Biocultural Diversity: Threatened species, endangered languages
The Oxford English Dictionary offers the following definitions (OED Online):
Nature: The phenomena of the physical world collectively; esp. plants, animals, and other features and products of the earth itself, as opposed to humans and human creations.
Culture: The distinctive ideas, customs, social behaviour, products, or way of life of a particular nation, society, people, or period. Hence: a society or group characterized by such customs, etc.
It is customary to think of nature and culture as being quite different, belonging to entirely separate domains, one contains items such as butterflies, the Amazon rainforest and photosynthesis, while the other contains items such as Beethoven’s piano sonatas, wedding ceremonies or sushi. Yet nature and culture often interpenetrate and overlap. What is wine-making, bee-keeping or gardening: nature or culture? They are undoubtedly human activities, and each has its own culture, but there is a strong element of nature involved. What about varieties of domesticated plants and animals? They are human creations because their genomes have been altered by thousands of generations of selective breeding, and particular breeds may be associated with particular places or peoples, so they are as much a product of culture as of nature. What about landscapes? Is there anywhere left in the world that is entirely natural, untouched by human intervention? The deep sea bed perhaps, and possibly Antarctica; but most landscapes are, to a greater or lesser extent, the product of human culture too. Even the Amazon rainforest is what it is not just because of the natural evolution of its ecosystems, but also because of centuries of human manipulations to those ecosystems. So would it make more sense to think of all the myriad manifestations of nature and culture as expressions of a single concept, a nature-culture nexus?
We can think of nature and culture as being dual aspects of a single entity, biocultural diversity; but not just because the two concepts are blurred at their interface. It is because both nature and culture, as defined above, are what they are as a result of evolution, and they have evolved in similar ways. So similar, in fact, that in this report we will describe culture and cultural evolution in the same terms as nature and natural evolution, using concepts borrowed from genetics, ecology and population biology. We will go on to examine the extinction crisis facing both biological and cultural diversity, and use methods developed in conservation biology to assess and compare the state of biodiversity with the state of cultural diversity, and contrast recent trends in the two.
In order to assess status and trends we need a unit of measure. Biodiversity and cultural diversity are such broad concepts that we need to focus on something specific and measureable, so we have chosen two fundamental units or classifiers of nature and culture: species and languages. Species are the basic units of biodiversity; languages are a useful proxy to stand for the world’s diverse cultures. Other elements of biodiversity such as ecosystems or genes, and other aspects of culture such as religions, arts, or livelihood and subsistence strategies, are much harder to define and very much harder to measure.

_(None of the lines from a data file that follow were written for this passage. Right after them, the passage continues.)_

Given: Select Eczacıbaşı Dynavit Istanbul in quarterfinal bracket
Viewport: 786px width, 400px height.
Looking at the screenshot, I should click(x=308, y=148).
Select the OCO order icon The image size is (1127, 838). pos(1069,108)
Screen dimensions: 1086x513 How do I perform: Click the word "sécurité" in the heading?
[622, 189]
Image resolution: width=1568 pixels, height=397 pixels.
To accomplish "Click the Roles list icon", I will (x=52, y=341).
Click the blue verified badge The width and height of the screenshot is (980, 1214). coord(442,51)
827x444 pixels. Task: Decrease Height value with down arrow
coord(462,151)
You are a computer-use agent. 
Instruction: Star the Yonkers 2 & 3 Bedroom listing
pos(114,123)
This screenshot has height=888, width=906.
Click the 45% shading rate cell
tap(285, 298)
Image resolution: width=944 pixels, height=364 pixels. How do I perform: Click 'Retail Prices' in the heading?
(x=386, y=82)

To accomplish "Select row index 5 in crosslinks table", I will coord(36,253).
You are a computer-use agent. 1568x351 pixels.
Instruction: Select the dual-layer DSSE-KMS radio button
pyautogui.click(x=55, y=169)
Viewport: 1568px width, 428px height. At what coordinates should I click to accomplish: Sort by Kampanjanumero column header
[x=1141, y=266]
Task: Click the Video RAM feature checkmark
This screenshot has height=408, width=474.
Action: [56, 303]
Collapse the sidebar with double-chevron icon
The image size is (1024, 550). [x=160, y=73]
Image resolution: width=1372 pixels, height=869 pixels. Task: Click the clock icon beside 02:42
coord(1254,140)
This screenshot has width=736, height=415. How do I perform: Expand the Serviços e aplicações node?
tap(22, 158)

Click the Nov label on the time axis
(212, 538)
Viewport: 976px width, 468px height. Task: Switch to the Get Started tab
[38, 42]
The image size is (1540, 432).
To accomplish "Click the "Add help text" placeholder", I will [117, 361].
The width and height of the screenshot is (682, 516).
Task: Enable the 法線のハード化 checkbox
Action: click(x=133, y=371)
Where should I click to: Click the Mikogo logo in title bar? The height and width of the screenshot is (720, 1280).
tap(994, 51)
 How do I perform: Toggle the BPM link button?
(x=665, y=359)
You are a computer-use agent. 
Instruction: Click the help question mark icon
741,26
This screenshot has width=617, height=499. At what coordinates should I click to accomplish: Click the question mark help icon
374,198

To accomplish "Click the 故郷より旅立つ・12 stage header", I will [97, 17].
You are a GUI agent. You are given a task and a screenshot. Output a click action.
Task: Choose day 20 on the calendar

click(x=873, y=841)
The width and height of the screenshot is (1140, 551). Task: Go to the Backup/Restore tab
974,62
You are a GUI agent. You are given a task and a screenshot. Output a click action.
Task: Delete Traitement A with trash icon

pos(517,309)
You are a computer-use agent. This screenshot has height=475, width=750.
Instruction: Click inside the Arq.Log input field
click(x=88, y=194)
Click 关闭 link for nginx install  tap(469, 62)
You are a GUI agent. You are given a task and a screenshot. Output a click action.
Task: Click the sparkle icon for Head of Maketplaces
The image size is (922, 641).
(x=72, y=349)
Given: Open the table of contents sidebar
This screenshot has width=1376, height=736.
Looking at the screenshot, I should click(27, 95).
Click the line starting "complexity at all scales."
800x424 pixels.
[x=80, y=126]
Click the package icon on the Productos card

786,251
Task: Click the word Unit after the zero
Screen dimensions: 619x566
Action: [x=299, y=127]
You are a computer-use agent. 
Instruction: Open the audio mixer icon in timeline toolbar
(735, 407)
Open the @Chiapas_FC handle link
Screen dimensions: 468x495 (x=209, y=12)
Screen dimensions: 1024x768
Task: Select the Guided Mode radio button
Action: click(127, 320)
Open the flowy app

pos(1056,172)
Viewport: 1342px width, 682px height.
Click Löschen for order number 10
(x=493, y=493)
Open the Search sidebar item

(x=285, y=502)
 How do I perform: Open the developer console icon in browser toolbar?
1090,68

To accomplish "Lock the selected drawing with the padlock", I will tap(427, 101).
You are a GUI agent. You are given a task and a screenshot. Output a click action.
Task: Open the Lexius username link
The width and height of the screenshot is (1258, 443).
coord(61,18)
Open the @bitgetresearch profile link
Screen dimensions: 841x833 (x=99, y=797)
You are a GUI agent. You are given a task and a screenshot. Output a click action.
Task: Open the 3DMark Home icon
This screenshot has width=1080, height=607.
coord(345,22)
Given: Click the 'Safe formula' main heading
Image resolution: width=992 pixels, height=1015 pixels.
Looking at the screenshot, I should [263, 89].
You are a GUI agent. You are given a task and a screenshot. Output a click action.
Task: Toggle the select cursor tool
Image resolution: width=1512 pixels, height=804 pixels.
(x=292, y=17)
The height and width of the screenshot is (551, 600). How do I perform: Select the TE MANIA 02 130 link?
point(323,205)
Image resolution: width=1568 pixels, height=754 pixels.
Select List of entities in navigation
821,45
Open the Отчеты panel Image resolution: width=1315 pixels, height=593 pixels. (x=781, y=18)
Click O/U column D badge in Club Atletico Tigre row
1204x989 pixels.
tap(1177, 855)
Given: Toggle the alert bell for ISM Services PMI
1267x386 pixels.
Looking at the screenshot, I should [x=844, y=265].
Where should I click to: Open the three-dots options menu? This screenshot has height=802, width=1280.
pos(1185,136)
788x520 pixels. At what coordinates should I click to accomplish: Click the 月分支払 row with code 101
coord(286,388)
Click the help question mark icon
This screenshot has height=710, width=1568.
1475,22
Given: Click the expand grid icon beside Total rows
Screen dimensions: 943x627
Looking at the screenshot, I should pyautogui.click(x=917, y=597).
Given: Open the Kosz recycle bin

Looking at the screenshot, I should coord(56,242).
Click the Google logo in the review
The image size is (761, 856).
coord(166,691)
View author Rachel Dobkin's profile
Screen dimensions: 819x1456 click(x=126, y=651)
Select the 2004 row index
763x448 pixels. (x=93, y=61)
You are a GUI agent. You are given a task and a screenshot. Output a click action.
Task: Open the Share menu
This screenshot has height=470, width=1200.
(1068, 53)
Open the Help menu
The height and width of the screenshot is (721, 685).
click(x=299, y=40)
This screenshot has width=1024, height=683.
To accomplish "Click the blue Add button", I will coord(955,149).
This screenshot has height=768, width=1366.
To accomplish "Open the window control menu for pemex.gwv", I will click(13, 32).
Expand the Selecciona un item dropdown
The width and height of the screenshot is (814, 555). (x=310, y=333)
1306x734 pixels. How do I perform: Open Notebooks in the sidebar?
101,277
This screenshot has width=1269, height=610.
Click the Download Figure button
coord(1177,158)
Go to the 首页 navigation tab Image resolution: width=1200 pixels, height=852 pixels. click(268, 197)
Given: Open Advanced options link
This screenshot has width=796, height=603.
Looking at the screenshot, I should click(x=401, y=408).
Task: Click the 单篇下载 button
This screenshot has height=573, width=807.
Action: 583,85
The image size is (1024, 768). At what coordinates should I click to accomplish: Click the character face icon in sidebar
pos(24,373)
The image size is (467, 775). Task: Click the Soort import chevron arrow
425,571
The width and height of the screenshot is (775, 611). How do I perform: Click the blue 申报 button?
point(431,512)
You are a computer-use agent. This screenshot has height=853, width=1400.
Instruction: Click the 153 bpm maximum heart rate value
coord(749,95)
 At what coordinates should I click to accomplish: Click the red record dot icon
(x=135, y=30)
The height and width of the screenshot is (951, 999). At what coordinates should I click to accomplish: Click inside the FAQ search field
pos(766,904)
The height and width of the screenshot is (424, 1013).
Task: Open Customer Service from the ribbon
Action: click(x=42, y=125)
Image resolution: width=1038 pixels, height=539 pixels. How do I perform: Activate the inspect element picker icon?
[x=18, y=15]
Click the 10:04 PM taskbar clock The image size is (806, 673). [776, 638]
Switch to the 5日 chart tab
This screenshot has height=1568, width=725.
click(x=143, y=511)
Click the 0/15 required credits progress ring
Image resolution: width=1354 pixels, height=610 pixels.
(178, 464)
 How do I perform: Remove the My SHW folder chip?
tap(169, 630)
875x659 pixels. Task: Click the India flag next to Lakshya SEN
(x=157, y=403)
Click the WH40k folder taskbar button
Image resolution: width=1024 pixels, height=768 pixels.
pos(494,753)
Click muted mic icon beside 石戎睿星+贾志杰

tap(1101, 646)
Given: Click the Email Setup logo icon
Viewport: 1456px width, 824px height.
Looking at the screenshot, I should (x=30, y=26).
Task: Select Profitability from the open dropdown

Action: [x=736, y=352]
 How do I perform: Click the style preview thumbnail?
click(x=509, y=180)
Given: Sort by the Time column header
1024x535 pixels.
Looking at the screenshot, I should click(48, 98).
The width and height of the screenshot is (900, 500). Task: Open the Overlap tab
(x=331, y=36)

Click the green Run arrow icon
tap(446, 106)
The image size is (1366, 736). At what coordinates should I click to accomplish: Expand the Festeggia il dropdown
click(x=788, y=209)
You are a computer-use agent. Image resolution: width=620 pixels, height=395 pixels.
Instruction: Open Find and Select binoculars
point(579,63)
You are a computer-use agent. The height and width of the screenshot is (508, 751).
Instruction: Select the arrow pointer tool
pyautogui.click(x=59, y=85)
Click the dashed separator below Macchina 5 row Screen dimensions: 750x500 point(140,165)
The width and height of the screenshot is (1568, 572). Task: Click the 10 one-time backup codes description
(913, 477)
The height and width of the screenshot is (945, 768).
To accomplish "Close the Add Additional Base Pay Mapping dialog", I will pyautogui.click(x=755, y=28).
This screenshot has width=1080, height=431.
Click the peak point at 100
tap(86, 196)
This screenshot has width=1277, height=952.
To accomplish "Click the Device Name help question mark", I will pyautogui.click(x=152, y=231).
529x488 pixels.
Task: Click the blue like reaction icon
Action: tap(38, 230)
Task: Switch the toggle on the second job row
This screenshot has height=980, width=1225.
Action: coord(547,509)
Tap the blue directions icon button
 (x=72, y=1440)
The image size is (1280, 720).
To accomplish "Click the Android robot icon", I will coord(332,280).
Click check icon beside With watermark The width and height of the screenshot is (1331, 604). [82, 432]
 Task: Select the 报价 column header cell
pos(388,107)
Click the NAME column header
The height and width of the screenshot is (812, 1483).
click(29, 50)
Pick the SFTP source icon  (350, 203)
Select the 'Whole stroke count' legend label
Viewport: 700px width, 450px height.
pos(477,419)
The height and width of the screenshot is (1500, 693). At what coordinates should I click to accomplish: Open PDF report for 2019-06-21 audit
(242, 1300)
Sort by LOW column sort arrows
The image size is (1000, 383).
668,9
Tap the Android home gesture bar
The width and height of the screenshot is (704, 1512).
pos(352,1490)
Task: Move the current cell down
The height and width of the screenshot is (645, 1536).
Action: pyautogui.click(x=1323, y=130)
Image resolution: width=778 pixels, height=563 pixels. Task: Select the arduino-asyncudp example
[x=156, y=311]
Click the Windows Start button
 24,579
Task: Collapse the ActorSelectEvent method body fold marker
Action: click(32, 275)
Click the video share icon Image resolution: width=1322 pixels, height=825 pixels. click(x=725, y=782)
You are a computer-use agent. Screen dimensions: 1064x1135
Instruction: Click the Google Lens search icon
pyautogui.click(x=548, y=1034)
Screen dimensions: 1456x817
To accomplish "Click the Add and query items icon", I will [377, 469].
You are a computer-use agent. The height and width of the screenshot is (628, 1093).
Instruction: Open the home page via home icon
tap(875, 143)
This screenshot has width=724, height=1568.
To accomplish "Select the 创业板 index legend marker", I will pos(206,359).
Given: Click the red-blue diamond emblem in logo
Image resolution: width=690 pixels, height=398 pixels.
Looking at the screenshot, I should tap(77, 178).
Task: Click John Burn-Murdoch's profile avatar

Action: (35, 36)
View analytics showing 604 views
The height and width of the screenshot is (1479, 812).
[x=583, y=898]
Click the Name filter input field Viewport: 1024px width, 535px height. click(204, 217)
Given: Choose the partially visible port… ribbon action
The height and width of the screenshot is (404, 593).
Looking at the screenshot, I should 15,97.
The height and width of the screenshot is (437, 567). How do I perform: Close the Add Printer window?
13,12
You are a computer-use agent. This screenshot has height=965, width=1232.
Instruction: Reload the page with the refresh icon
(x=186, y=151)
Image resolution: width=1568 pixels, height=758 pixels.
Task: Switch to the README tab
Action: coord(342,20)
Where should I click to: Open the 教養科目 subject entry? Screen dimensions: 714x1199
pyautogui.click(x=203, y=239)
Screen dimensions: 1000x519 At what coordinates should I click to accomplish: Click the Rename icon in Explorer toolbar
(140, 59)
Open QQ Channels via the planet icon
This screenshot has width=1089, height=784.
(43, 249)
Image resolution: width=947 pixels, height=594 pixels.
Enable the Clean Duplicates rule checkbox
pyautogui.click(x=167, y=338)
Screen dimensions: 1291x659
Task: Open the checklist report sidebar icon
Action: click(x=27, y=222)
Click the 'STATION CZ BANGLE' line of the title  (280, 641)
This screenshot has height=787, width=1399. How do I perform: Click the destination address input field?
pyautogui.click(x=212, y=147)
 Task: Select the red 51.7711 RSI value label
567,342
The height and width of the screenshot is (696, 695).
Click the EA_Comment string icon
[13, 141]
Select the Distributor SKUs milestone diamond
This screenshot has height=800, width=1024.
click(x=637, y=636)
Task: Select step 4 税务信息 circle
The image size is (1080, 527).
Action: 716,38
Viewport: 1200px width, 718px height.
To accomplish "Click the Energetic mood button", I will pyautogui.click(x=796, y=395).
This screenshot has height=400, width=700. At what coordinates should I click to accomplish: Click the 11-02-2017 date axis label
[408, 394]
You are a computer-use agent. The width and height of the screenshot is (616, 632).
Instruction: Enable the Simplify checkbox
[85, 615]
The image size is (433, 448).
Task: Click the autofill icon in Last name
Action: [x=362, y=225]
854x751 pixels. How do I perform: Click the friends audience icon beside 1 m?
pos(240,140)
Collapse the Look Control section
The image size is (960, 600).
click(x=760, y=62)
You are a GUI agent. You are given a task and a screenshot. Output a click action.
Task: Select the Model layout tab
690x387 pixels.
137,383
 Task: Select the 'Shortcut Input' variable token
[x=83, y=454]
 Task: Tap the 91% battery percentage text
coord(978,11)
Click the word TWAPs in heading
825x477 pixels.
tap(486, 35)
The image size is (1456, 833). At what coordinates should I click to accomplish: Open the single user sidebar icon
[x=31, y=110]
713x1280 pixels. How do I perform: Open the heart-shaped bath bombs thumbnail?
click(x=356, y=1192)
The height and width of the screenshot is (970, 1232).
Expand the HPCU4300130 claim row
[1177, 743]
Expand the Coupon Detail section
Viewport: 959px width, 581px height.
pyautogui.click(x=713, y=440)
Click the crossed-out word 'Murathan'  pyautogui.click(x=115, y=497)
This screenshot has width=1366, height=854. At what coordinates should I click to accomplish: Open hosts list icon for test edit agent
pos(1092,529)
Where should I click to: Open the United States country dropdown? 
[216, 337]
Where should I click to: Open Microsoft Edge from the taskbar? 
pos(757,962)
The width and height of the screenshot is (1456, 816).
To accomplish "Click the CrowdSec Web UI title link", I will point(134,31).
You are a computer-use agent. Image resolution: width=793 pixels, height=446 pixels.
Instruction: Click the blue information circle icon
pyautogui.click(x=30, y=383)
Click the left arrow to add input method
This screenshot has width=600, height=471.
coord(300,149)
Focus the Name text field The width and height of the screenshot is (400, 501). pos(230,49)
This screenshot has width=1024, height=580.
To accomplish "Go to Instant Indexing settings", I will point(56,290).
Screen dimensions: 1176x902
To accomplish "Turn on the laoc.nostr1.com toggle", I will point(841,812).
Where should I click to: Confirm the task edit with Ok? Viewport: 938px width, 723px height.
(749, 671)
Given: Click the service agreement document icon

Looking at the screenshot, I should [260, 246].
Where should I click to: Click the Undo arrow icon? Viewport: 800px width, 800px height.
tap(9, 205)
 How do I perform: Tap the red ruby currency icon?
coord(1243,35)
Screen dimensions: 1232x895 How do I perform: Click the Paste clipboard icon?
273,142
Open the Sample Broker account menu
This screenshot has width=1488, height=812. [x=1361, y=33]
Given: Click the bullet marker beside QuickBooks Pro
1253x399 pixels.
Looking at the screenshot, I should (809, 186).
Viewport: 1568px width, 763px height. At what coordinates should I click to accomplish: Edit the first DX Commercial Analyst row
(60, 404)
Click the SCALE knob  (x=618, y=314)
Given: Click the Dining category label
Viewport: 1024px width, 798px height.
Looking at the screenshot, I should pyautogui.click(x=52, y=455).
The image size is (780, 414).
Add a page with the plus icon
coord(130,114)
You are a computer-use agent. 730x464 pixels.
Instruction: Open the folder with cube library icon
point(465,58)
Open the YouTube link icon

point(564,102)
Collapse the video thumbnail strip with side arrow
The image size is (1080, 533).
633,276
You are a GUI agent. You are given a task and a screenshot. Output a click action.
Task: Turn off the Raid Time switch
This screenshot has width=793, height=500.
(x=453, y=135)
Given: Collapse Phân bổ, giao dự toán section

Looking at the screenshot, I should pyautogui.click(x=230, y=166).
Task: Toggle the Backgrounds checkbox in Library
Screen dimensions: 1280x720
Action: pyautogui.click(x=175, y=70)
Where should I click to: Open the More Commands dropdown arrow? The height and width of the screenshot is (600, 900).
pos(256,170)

There are striking parallels between species and languages (Harmon 2002). A species is a group of similar individual organisms that is capable of interbreeding. The ability to produce fertile offspring is fundamental to the biological definition of a species. Horses and donkeys belong to different species, even though they are closely related, as their offspring, mules, are infertile. Humans all belong to a single species, Homo sapiens. The genetic variation among humans is remarkably small, reflecting the fact that the modern human species is relatively young, only about 200,000 years old, and yet there is a staggering amount of cultural and linguistic variation among the human population (Pagel & Mace 2004). Linguists identify around 7,000 languages spoken worldwide (Lewis et al. 2013). By analogy with the definition of a species, two human individuals can be said to speak the same language if they can understand one another. If they find each other unintelligible, they are speaking different languages.1 Dialects, by this definition, are analogous to subspecies: communication is possible between two individuals, although it may not be as easy. There are several subspecies of tiger, Siberian, Bengal or Sumatran for example, which can interbreed successfully in zoos, but their geographic ranges do not overlap in the wild. Given time, sadly something which is not on the tiger’s side, the geographically isolated subspecies would evolve into reproductively separate species, a process known as speciation. New languages can evolve through a process that is akin to biological speciation, and the formation of dialects is the first step along the path to the evolution of two separate languages, provided that there is limited intercommunication between the two dialect populations.
By using species to stand for all biological diversity and languages to stand for cultural diversity we are taking a narrow view, but making a useful simplification at the same time. Biological diversity is broader than species richness. It spans across scales from genes and proteins at the microscopic level to ecosystems and landscapes at the macroscopic level. Species lie somewhere in the middle, but as the carriers of genes and the components of ecosystems, they can fairly represent all biological diversity. In the same way, languages will stand as a proxy for all of cultural diversity, from the micro level of words, ideas and behaviours to the macro level of peoples and societies.